Optimal control enhances contrast in coherent anti-Stokes Raman scattering images

Coherent anti-Stokes Raman scattering (CARS) has become an established microscopy tool in biophysics, biomedicine, and chemistry for rapid imaging of living cells.¹ Unlike fluorescence, white-light, and phase-contrast microscopies, for example, CARS provides chemical contrast by looking at the intrinsic vibrational structure of analytes (molecules of interest). Consequently, it works on unstained, unlabeled—i.e., native—samples with imaging speeds of up to video rates.

A particularly desirable area of application is visualizing drugs or metabolites (byproducts of drugs) in complex samples such as mammalian and plant tissue. But in this context CARS microscopy remains challenging because the technique is insufficiently sensitive to detect low concentrations of target materials as with drugs.² Solving this problem is key to more widespread use of CARS, which is currently largely restricted to detecting lipid (fat) content in biological samples due to the high density of carbon-hydrogen groups contained in these molecules.³

Here, we report our recent work on combining spatial-light modulators for controlling incident light fields in microfluidic chips. The latter serve as the basis for performing microspectroscopic experiments on controlled and reproducible samples. Consequently, the focus of this study is on developing and validating methods. Our experiments aim at establishing the detection limits of model analytes in water-based solutions using CARS image contrast.⁴ Unlike previous efforts, the experiments reported here use an image-contrast parameter for direct feedback in a self-learning algorithm.

CARS-imaging systems are typically combined with a micro-channel flow system to quantify the relative contributions of resonant and nonresonant scattering at the CARS frequency. The resonant contribution originates from the analyte to be investigated, i.e., it is the part of the signal that accounts for the chemical sensitivity of the method. The nonresonant signal stems from the presence of any molecules and reduces the chemical image contrast. The two-channel microfluidic chip design, which uses deuterated isotopomers as internal standards (i.e., as a baseline for the image), allows fast and quantitative detection of analytes by CARS microscopy. Our experimental design departs from conventional CARS imaging by simultaneously measuring the chemically relevant Raman-resonant signal and the non-Raman-resonant background, and forms the basis for incorporating pulse-shaper-assisted optimal control of image contrast.

In a proof-of-concept experiment we used a two-channel microfluidic chip for quantitative CARS detection. We filled one of the channels of the chip with our model compound, deuterated toluene (C₇D₈). The other channel contained toluene (C₇H₈) as the reference sample. The droplet-based microfluidic device allows straightforward concentration-dependent measurements of binary C₇D₈/C₇H₈ mixtures to determine the detection limit of C₇D₈ (see Figure 1). When C₇D₈ is diluted in C₇H₈, the contribution of the C-D vibration to the overall CARS signal (which we selected to be in resonance with the lasers used in the experiment) decreases. When the detection limit is reached, the vibrationally resonant C-D signal becomes indistinguishable from the intrinsic background.

Figure 1. Coherent anti-Stokes Raman scattering (CARS) intensity profiles for a two-channel chip. High intensities indicate higher concentration of deuterated toluene. C₇D₈: Deuterated toluene. C₇H₈: Toluene.

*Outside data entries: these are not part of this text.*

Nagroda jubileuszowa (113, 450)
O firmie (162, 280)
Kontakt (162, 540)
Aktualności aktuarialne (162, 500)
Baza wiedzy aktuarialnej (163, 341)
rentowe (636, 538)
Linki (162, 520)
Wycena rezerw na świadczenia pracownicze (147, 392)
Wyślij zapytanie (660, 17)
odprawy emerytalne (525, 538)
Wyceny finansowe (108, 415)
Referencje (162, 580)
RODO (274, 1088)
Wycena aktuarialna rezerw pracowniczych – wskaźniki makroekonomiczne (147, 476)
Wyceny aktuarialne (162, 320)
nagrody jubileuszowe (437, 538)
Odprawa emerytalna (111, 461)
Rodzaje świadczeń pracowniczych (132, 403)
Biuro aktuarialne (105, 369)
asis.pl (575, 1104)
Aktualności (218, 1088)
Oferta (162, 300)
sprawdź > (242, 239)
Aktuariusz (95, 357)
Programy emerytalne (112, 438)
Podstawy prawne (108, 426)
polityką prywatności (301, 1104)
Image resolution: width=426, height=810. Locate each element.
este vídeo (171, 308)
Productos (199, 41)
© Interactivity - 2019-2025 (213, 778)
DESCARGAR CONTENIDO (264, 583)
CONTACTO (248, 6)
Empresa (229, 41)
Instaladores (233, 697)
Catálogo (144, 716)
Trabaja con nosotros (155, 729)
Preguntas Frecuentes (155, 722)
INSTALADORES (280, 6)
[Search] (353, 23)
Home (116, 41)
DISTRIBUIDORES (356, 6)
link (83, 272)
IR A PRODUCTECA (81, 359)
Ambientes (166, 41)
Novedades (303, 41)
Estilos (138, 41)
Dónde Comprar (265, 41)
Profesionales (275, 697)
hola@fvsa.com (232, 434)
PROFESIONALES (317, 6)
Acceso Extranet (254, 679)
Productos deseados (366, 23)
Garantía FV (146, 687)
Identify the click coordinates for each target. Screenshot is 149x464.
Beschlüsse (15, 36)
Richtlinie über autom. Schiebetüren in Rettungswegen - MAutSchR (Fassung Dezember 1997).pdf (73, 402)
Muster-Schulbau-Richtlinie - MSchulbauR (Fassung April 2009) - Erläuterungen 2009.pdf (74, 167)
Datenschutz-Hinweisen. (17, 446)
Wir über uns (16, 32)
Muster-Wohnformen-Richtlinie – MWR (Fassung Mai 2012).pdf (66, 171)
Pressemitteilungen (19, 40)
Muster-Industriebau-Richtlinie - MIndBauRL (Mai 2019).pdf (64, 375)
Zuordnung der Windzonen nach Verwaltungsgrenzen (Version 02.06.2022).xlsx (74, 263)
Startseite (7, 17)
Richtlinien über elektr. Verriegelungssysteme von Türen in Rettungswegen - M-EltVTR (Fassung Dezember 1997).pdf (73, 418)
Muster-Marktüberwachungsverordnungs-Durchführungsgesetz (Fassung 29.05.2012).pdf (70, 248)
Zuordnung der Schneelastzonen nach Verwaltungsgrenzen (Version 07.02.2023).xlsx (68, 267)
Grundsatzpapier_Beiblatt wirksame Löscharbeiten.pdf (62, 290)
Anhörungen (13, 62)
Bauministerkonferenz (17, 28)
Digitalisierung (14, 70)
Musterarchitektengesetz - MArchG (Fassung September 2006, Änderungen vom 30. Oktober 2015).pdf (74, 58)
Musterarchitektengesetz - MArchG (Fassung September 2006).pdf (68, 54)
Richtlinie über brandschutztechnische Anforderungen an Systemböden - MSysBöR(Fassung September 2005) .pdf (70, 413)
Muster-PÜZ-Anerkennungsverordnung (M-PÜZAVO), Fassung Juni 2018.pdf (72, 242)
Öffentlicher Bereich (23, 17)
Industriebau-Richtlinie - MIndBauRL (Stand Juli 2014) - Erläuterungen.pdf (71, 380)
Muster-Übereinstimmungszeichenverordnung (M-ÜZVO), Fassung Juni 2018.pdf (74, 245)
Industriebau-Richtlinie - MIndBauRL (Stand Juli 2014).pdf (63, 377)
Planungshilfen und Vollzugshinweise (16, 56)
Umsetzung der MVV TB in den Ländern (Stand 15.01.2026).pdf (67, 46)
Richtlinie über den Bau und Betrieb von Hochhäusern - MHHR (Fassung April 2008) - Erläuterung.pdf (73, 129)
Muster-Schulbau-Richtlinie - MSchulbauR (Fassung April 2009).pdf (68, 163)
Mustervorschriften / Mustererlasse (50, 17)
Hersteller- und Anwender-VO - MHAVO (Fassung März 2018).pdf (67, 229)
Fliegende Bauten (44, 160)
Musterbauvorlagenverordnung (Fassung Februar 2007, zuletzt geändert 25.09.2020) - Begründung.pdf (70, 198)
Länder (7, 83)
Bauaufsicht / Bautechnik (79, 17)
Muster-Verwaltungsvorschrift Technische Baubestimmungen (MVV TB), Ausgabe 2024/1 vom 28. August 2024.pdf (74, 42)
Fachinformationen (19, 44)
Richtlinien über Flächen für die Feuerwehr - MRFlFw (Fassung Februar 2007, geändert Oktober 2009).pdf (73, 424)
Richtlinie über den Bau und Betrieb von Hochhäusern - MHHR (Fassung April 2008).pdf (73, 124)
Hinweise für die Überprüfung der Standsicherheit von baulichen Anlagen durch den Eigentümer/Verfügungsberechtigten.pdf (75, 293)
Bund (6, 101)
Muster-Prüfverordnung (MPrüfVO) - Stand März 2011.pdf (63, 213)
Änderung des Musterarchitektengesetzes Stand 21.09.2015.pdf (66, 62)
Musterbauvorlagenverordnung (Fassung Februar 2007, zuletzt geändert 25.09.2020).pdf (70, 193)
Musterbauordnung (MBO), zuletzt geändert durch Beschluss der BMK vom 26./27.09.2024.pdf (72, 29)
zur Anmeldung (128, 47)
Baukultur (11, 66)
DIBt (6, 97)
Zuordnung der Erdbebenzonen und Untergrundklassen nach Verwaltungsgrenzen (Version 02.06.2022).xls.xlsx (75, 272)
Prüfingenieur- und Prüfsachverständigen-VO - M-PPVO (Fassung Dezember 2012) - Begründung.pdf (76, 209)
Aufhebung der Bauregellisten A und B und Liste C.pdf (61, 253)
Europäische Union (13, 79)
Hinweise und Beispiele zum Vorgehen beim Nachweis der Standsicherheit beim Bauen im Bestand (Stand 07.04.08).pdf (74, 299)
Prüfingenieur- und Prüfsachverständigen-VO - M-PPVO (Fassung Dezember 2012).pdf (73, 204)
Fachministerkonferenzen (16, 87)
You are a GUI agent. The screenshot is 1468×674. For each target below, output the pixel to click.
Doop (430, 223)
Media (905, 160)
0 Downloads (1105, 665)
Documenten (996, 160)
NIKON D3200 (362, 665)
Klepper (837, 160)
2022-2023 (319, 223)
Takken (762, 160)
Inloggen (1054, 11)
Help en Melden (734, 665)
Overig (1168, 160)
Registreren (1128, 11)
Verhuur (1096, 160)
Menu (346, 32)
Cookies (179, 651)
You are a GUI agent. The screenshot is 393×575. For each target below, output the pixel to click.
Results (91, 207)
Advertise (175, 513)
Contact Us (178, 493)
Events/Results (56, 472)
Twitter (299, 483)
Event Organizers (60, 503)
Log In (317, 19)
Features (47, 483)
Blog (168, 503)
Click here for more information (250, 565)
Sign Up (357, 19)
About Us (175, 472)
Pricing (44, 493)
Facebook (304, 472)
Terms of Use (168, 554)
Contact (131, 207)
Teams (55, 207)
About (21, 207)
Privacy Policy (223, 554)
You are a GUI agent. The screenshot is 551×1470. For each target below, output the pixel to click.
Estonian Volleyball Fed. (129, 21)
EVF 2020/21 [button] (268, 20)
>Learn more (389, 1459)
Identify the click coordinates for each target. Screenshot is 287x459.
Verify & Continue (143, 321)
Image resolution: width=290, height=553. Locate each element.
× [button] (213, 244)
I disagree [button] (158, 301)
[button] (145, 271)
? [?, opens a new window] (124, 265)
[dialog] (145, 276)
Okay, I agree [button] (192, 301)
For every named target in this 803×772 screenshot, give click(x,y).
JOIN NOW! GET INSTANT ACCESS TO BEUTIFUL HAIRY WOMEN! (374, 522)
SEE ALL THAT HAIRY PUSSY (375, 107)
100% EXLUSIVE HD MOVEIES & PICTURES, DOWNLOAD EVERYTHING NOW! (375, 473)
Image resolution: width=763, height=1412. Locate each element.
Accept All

The results of these CARS microscopic concentration-series experiments showed that a detection limit for deuterated toluene dissolved in toluene is reached at x (C₇D₈)=0.05, which translates into a molar concentration of about 470mM. This value relates to the ratio of vibrationally resonant CARS signal to vibrationally nonresonant background in a homodyne detection scheme.⁵

Finally, we combined strategies of optimal control, which are well known from spectroscopic experiments, with CARS microscopy. The setup uses an evolutionary algorithmic strategy and closed-loop feedback together with a liquid-crystal spatial modulator to control the spectrum of the Stokes pulse within a CARS scheme to improve the vibrational contrast of the images. We optimized the CARS excitation spectrum for image contrast at a predetermined wavenumber position. The feedback uses an experimentally imposed fitness parameter generated from the image itself. This strategy (which was used for the images shown in Figure 1) enhances image contrast by a factor of up to 2.6.

In summary, furthering the use of CARS imaging as an analytical tool requires developing methods of quantifying and enhancing image contrast. Thus far, our results in combining microfluidics with strategies of optimal control have shown great promise. Our next steps will focus on detecting analytes in more complex media and on optimizing images using more realistic sample geometries.

This research was supported by the European Regional Development Fund (project 578-06001). G.B. and S.S. acknowledge financial support from the Sonderforschungsbereich 630, and S.S. is grateful for a Heisenberg fellowship. B.D. and J.P. thank the Fonds der Chemischen Industrie for financial support. We would also like to thank the European Commission Sixth Framework Programme funded project ACCORD (034041) for supplying us with the acousto-optic programmable dispersive filter (DAZZLER) from Fastlite through the experimental component exchange program.